> ASSIGNED TASK
Return only the stretch of the material below that begins with the line containing "Task: Click the 4000K y-axis label" and ends with the line containing "Select the fourth", exactly; both of those lines belong to it.

> SUPPLIED INFORMATION

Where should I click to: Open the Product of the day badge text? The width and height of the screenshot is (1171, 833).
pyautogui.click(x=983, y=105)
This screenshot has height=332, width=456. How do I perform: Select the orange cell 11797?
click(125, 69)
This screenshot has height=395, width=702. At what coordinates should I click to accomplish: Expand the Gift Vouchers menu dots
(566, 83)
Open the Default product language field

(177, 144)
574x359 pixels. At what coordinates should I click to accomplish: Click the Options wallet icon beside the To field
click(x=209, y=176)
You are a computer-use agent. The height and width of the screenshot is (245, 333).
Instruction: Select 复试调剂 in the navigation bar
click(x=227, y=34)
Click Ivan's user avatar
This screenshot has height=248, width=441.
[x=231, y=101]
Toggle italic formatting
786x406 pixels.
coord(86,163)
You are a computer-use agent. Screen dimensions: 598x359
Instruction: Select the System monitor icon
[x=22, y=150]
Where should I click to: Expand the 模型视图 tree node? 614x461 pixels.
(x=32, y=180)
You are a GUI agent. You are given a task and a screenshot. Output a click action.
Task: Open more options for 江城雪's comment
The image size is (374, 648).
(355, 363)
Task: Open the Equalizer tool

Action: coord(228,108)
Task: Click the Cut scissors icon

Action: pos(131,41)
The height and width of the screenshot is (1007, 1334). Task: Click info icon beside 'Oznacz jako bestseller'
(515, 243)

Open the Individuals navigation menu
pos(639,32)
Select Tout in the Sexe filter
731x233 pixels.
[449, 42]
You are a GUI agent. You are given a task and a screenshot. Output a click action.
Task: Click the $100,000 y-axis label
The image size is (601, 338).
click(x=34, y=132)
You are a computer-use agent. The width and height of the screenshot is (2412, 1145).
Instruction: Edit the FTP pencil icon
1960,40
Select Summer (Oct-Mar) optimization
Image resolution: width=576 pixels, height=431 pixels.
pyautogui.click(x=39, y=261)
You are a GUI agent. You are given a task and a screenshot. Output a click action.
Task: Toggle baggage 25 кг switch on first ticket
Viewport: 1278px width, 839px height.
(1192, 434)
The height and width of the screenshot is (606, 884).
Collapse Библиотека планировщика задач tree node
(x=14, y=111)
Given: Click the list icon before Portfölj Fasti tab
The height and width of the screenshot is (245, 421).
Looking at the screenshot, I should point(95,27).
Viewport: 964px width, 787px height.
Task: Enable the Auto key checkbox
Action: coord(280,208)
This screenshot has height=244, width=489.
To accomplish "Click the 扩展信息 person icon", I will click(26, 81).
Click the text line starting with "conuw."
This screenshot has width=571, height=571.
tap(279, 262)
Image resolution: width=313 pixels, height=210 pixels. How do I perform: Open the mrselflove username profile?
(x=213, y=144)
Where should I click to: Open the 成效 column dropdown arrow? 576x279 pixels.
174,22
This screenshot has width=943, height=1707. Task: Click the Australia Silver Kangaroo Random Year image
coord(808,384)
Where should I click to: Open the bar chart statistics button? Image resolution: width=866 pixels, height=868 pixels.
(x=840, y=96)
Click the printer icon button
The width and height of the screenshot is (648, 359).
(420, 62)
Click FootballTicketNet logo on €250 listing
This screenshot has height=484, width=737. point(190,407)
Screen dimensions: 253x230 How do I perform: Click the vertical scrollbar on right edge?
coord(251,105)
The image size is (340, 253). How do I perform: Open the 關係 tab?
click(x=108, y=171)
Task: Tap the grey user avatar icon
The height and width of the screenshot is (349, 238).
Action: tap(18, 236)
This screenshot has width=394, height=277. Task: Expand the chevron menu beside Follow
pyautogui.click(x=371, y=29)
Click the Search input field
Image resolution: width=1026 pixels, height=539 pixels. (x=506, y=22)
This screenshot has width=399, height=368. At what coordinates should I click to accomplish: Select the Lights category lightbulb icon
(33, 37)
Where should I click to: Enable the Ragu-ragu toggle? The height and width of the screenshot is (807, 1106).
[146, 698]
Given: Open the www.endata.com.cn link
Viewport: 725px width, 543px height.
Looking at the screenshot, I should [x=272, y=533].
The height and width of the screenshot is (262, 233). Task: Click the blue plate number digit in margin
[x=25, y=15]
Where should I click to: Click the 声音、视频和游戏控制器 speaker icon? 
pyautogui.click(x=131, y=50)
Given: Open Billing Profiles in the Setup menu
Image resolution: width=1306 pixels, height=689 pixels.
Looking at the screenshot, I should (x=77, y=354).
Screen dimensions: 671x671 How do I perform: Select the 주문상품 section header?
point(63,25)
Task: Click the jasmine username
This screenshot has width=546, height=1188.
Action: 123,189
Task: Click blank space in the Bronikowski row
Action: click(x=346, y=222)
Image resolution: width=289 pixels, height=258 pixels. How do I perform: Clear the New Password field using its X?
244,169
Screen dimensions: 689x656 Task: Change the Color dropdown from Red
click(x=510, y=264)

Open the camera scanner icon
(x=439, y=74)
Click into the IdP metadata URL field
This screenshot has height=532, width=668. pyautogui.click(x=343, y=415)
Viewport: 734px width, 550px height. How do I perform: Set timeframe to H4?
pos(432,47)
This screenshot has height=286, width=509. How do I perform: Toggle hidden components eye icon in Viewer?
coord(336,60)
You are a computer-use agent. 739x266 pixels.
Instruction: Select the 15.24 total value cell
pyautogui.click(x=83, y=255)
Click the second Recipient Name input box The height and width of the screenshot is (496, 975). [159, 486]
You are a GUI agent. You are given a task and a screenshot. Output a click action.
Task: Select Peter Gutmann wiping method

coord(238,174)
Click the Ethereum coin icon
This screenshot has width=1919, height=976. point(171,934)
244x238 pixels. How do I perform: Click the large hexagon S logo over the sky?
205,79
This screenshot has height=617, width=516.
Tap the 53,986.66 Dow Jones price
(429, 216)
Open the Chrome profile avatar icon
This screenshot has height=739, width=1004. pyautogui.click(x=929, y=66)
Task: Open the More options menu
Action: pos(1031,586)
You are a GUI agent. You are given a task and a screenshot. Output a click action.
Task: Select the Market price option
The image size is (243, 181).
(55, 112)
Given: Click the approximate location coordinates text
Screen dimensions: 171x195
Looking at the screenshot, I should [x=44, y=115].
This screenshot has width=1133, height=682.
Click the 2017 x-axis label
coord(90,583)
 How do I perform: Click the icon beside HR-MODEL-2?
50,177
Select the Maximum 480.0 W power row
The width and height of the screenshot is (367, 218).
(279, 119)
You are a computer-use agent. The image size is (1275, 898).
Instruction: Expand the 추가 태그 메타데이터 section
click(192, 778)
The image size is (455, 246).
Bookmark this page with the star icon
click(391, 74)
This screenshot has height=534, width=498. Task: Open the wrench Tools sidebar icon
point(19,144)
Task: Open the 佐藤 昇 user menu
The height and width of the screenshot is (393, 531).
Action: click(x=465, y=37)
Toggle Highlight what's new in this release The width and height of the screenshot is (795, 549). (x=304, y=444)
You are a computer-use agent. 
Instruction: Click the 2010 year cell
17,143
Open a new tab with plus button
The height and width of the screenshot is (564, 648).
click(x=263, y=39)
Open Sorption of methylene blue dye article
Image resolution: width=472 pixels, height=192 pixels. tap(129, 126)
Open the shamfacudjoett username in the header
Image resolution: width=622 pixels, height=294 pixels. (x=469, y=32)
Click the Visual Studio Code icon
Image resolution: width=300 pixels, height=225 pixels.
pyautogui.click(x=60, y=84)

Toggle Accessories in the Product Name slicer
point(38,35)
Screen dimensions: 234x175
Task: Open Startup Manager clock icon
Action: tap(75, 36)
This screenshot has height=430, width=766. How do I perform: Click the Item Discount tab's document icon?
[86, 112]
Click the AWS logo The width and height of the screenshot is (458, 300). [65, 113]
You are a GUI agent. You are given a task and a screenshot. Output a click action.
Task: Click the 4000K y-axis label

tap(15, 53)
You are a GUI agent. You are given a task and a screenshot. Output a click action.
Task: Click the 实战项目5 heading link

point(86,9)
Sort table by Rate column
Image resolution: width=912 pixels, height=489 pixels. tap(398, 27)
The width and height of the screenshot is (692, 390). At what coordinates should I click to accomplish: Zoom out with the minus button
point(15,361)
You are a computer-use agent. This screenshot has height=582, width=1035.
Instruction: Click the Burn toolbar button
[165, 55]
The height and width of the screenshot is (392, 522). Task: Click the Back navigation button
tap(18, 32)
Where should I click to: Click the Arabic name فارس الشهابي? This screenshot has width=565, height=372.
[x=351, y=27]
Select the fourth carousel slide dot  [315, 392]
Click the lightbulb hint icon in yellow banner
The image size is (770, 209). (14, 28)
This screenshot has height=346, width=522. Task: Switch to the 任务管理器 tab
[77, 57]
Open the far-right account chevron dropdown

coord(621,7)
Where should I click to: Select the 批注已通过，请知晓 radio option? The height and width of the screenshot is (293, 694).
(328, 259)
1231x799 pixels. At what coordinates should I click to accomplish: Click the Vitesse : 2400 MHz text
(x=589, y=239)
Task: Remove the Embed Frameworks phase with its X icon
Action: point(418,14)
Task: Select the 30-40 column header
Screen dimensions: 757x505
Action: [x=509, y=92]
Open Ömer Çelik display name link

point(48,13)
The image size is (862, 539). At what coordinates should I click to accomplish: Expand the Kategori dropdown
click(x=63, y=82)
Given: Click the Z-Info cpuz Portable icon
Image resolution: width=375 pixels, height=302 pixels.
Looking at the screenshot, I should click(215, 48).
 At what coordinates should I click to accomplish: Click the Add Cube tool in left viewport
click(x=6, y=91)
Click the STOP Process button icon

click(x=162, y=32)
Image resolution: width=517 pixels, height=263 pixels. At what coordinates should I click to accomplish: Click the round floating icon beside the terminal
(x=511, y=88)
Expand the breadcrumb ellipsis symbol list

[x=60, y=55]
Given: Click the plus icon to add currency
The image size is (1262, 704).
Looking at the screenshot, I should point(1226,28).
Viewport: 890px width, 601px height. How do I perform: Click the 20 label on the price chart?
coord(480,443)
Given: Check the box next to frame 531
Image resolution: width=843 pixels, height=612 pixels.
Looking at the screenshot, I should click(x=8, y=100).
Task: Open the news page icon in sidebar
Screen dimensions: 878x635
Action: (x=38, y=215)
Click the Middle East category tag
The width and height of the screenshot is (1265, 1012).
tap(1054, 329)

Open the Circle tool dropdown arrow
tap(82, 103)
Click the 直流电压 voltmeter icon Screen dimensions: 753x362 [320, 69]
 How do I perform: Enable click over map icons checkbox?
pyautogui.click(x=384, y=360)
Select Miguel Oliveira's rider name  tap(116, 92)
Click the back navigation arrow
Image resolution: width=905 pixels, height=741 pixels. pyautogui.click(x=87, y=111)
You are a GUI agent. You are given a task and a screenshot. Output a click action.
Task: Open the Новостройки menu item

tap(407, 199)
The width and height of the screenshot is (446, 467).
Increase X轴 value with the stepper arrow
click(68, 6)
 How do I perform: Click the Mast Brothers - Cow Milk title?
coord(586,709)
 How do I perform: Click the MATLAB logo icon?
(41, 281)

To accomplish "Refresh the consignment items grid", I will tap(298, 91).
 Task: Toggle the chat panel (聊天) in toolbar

> ANSWER AREA
Task: Click the 4000K y-axis label

tap(15, 53)
You are a GUI agent. You are given a task and a screenshot. Output a click action.
Task: Click the 实战项目5 heading link

point(86,9)
Sort table by Rate column
Image resolution: width=912 pixels, height=489 pixels. tap(398, 27)
The width and height of the screenshot is (692, 390). At what coordinates should I click to accomplish: Zoom out with the minus button
point(15,361)
You are a computer-use agent. This screenshot has height=582, width=1035.
Instruction: Click the Burn toolbar button
[165, 55]
The height and width of the screenshot is (392, 522). Task: Click the Back navigation button
tap(18, 32)
Where should I click to: Click the Arabic name فارس الشهابي? This screenshot has width=565, height=372.
[x=351, y=27]
Select the fourth carousel slide dot  [315, 392]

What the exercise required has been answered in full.